The main ones in the treatment of immunological infertility are assisted reproductive technologies, which require careful examination and preparation of spouses. With artificial insemination, the husband’s sperm is injected directly into the uterine cavity, bypassing the cervical canal, in the ovulatory period of a woman. In the presence of spermatozoa capable of fertilization, but not reaching the egg, the method of artificial insemination is used. With a low fertilizing potential, a higher frequency of pregnancy is achieved by ICSI – intracytoplasmic injection of one high-quality sperm into the cytoplasm of the egg, followed by embryo insertion into the uterine cavity.

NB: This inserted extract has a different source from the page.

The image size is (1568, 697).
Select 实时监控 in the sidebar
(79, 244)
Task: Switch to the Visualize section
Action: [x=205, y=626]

For the release of a full-fledged egg, hormonal stimulation of superovulation is carried out. Sperm production in men is performed by ejaculation, testicular biopsy (TESA, TESE, Micro-TESE) or testicular appendage biopsy (PESA, MESA). In severe cases of male immunological infertility, donor sperm is used. The presence of a high AST titer in a woman’s blood is a contraindication for insemination, ICSI and IVF and requires prolonged treatment until their level normalizes. The use of higher-quality morphologically selective or genetically healthy and functionally active spermatozoa (IMSI and PIXIE) and preimplantation culling or embryo processing (assisted hatching) is promising in the treatment of immunological infertility. To increase the probability of pregnancy, preimplantation cryopreservation of embryos is performed.
Immunological infertility has a rather specific character: AST is produced on the spermatozoa of a particular man, and when a partner changes, the possibility of pregnancy appears. With full-fledged treatment using modern ART, immunological infertility can be overcome in most non-severe cases.